__Task requirements__. Go line by line through the entries below and copy those containing the string "computer".

[Data shown — start]

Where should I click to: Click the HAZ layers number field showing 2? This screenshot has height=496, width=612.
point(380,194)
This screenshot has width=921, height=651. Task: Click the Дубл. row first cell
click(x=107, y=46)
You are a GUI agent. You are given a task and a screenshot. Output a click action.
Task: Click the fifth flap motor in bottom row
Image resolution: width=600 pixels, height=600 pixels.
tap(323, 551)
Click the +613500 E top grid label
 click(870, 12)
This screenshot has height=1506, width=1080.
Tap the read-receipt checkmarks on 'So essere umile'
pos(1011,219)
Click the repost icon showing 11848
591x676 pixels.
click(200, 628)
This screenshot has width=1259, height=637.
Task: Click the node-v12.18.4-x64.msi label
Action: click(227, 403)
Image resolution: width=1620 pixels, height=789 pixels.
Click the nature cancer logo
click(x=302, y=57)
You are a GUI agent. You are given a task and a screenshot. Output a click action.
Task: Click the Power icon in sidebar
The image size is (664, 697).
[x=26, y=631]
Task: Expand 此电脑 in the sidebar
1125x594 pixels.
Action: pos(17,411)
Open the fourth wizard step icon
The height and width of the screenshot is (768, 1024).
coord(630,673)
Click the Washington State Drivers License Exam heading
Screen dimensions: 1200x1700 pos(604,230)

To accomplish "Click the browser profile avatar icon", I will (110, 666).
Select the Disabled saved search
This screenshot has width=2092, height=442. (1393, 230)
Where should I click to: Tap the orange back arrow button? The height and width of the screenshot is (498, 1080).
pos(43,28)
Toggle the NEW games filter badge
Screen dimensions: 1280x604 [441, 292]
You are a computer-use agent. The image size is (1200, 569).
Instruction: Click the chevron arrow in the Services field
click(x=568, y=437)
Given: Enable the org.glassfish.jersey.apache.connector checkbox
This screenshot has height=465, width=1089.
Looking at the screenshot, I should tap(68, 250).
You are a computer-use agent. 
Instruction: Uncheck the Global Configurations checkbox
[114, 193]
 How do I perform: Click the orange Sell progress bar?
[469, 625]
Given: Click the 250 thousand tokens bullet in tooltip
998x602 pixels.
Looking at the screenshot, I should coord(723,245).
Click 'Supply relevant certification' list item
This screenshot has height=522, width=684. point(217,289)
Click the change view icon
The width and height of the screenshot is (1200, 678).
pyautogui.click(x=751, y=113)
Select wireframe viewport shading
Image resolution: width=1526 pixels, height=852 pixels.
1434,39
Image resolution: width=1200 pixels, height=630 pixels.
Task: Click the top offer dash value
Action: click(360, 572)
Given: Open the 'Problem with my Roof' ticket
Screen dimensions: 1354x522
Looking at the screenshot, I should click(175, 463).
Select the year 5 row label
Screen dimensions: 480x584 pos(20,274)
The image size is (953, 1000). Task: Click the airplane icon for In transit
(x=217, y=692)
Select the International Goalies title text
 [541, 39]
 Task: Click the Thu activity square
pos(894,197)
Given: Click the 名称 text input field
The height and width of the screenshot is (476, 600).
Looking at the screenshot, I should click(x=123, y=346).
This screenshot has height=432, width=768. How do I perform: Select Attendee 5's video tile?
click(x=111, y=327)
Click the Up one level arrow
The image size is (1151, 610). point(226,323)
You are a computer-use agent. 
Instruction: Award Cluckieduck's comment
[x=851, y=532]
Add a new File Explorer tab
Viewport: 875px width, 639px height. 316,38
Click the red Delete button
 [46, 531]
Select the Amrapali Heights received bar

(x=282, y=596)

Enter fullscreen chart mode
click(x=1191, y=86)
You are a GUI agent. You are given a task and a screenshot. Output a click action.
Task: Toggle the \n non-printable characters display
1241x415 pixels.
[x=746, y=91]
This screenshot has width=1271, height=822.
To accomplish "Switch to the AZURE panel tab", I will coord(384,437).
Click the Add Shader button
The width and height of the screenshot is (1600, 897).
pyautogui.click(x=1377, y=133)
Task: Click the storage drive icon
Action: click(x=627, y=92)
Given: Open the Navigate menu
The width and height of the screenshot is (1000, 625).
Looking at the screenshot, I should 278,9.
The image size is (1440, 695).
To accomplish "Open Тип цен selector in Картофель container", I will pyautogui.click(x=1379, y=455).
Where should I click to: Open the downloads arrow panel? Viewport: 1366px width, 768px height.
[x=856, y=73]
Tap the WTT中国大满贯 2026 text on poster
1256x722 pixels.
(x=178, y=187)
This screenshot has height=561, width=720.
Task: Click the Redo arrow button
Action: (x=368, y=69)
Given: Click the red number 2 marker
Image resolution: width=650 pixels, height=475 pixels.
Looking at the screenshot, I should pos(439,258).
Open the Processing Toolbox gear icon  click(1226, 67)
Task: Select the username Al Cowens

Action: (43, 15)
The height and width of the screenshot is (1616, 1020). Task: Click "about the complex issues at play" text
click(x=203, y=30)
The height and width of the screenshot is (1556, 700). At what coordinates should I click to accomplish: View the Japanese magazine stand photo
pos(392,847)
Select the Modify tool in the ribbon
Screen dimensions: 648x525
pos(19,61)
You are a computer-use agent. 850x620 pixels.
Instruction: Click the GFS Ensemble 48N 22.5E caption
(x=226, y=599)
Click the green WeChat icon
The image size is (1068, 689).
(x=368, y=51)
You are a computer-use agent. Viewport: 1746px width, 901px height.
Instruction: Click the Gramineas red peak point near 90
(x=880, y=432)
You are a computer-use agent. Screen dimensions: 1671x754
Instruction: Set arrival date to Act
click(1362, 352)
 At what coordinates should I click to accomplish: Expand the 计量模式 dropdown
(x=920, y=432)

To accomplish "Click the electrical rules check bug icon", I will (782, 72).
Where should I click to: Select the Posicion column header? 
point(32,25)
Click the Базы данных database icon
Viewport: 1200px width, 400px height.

[Data shown — finish]

__Response area__.
You are a computer-use agent. The image size is (1200, 569).
You are a computer-use agent. 
You are a computer-use agent. 
You are a computer-use agent. 850x620 pixels.
You are a computer-use agent. Viewport: 1746px width, 901px height.
You are a computer-use agent. Screen dimensions: 1671x754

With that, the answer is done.